Make some sense out of that!!

I will be talking to these dudes in the next couple of days to run some scenarious.

Will keep you posted.

Cheers Chrisv.
 
Y-man - If they are sub 60. Why bother contributing if your goal is to withdraw pre83 components? You can do that anyway without the salary sac.
 
Another perspective on salary sacrifice

I'd rather "sacrifice" my salary to the bank to meet investment property interest payments - it delivers excellent tax minimisation - and gear keenly into appreciating long term assets. Super! :)
 
I'd rather "sacrifice" my salary to the bank to meet investment property interest payments - it delivers excellent tax minimisation - and gear keenly into appreciating long term assets. Super! :)

Problem is that tax component might be much higher than 15%

But to take money out immediately, looks (from post 20-03-2007 09:52 AM) one has to be 55, so not much use for many.
 
Problem is that tax component might be much higher than 15%

But to take money out immediately, looks (from post 20-03-2007 09:52 AM) one has to be 55, so not much use for many.
The thread is "tax minimisation through salary sacrifice". Regarding the tax component being much higher than 15%. From my perspective, the tax is nil.

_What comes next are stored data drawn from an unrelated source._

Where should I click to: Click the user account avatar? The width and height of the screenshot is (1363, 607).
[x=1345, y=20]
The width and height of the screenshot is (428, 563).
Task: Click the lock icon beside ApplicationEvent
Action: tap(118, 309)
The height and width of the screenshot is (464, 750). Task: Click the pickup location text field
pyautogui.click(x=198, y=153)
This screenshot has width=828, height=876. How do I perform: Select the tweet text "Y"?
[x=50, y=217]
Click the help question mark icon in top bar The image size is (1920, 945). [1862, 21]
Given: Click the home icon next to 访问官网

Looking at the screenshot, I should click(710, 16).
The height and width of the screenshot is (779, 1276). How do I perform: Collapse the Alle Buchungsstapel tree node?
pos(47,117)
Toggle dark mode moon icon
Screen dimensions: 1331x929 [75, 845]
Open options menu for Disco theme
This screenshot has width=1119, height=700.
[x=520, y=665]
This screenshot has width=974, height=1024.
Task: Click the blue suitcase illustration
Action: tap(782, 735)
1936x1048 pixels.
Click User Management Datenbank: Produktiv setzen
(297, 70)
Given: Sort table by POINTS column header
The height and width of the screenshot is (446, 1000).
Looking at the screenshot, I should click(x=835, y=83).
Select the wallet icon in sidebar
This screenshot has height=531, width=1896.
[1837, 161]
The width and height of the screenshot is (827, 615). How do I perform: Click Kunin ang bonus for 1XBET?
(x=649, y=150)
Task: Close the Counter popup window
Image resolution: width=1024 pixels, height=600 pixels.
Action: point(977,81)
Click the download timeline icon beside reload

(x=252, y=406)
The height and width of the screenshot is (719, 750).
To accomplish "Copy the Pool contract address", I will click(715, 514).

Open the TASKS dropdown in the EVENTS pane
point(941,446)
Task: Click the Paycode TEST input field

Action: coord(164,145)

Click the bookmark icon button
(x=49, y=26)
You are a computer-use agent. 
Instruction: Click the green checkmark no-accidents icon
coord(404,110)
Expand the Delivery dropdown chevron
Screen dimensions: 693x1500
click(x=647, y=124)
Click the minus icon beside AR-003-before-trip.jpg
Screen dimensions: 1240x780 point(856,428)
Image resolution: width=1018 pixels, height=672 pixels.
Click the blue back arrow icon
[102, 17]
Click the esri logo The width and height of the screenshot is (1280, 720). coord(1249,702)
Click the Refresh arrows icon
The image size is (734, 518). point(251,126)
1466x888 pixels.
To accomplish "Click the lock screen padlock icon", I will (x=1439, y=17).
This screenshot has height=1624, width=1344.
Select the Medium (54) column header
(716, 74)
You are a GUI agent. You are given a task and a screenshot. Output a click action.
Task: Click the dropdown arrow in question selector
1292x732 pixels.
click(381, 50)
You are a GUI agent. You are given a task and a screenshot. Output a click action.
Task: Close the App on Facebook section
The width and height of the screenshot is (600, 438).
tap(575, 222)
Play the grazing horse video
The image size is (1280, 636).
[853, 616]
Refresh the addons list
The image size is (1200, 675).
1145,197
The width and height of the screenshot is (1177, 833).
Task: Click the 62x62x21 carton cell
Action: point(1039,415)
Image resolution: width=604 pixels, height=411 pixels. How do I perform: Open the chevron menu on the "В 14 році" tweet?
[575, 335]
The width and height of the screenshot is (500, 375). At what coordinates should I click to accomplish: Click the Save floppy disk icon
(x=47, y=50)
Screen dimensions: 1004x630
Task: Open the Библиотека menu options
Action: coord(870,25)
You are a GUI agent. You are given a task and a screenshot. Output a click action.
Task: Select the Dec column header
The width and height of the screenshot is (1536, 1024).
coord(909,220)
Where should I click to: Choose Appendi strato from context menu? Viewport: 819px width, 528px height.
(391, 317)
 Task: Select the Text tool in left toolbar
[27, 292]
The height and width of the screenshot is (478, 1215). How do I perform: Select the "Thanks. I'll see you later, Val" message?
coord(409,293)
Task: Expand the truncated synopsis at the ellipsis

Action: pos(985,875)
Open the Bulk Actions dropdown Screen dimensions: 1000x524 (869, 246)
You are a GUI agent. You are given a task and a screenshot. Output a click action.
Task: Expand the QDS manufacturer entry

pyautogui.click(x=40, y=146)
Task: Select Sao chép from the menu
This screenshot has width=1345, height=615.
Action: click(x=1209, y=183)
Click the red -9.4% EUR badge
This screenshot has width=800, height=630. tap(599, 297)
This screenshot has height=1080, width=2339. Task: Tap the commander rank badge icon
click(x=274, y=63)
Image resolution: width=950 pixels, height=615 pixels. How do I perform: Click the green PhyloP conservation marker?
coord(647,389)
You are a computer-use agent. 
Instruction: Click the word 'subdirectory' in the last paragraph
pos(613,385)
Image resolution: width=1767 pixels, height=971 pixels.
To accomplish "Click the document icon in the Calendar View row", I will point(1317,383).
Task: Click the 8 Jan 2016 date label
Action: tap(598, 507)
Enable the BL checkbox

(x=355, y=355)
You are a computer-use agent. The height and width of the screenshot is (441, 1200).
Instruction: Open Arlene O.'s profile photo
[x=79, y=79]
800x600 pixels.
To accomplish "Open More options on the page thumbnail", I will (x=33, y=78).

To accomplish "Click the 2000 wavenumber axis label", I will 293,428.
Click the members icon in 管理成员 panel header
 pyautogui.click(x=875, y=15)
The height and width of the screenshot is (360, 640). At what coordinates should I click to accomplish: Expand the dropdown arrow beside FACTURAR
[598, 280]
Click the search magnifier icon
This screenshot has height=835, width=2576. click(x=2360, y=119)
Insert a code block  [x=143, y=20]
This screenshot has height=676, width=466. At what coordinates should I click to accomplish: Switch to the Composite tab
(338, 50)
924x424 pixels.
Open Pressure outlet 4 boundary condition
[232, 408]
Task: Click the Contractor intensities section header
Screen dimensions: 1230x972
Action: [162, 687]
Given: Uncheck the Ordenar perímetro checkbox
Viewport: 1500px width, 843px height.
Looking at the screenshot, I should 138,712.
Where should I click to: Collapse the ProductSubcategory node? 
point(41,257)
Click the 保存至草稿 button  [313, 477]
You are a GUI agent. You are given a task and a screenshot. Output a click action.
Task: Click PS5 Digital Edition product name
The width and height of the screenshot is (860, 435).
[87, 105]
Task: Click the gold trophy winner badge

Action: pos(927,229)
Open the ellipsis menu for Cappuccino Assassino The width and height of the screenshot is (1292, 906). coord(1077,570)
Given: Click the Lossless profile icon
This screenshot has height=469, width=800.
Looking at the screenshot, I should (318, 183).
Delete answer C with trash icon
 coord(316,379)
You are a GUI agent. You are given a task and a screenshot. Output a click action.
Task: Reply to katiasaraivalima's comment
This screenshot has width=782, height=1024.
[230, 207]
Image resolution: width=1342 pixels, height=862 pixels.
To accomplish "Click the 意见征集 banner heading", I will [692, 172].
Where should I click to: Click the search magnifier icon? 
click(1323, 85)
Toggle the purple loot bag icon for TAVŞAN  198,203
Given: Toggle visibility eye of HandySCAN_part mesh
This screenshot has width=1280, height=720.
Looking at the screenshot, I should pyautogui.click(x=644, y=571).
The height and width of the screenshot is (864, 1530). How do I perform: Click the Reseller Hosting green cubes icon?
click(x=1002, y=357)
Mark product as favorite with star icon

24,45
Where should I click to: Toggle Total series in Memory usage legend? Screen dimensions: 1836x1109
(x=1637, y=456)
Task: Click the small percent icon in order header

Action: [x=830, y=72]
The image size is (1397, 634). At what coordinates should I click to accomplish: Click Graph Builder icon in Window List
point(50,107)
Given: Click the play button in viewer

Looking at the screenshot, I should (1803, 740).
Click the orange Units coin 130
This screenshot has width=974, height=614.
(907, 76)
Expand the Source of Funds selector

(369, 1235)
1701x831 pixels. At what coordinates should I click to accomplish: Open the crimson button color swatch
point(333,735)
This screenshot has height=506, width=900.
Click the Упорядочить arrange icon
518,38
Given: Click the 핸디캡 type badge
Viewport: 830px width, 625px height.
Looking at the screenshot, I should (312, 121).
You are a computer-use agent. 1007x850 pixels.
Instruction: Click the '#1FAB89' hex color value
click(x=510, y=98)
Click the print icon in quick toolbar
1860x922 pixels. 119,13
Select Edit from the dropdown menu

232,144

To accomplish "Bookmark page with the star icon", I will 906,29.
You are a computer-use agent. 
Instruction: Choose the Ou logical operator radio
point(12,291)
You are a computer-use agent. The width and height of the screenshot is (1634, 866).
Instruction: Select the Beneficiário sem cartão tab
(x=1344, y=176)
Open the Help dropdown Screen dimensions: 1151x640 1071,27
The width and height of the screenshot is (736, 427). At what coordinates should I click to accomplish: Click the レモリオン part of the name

About taking money out immediately, well, again a matter of perspective. There are ways.
 
The TRAP strategy is very useful for older people, but you should see an accountant about it.

You can draw down a tax free pension while salary sacrificing all of your pay to your fund. The contributions in the fund are taxed at the normal 15%. There is a lot of juggling around so like I said, see your accountant.